JAKARTA (wartadigital.id) -Langkah Presiden ke-7 RI, Joko Widodo (Jokowi), yang memilih turun gunung menyokong Partai Solidaritas Indonesia (PSI) terus memantik sorotan tajam. Publik dinilai bakal makin kritis membaca arah manuver mantan penguasa RI-1 tersebut.
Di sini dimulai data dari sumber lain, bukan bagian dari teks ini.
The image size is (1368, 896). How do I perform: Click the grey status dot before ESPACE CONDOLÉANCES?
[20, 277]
Direktur Pusat Riset Politik, Hukum, dan Kebijakan Indonesia (PRPHKI), Saiful Anam menilai, taji Jokowi tidak akan keluar secara maksimal jika hanya “numpang nama” tanpa memegang kendali penuh di PSI. “Dengan posisi hanya sebagai dewan pembina, pengaruh Jokowi dinilai tidak akan maksimal jika dibandingkan bila ia memegang kendali langsung sebagai ketua umum,” ujar Saiful, Minggu (28/6/2026).

Bacaan Lainnya

Dalam kalkulasi politik praktis, kata Saiful, posisi simbolis semacam itu jelas tidak akan cukup kuat untuk menggebrak dan menggerakkan mesin partai secara signifikan di lapangan. “Maka wajar jika muncul anggapan bahwa peran tersebut terlalu kecil untuk figur sekelas Jokowi yang pernah berada di puncak kekuasaan nasional,” cetusnya.
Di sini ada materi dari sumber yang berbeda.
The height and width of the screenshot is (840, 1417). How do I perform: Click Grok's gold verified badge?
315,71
Lebih lanjut, Saiful melihat langkah turun gunung yang dilakoni Jokowi belakangan ini justru berpotensi memicu mosi tidak percaya di tengah masyarakat, terlebih jika manuver tersebut miskin substansi dan target politik yang jelas. “Di titik ini, muncul kesan bahwa langkah ‘turun gunung’ ini setengah hati. Terlalu besar jika hanya untuk peran simbolik, namun juga terlalu kabur jika tidak disertai tujuan politik yang jelas,” urai Saiful.

Ia mengingatkan, pemilih hari ini sudah semakin cerdas dan tidak lagi mempan disuapi narasi-narasi normatif. Publik menuntut transparansi arah politik pasca-istana. “Tanpa itu, setiap langkah politik (Jokowi) akan selalu dibaca sebagai bagian dari agenda tersembunyi, bukan pengabdian murni,” tegasnya.

Efek domino dari manuver ini, menurut Saiful, tidak hanya akan menggerus reputasi personal Jokowi semata, melainkan juga bakal merusak preseden dan standar etika politik pasca-kekuasaan di Tanah Air.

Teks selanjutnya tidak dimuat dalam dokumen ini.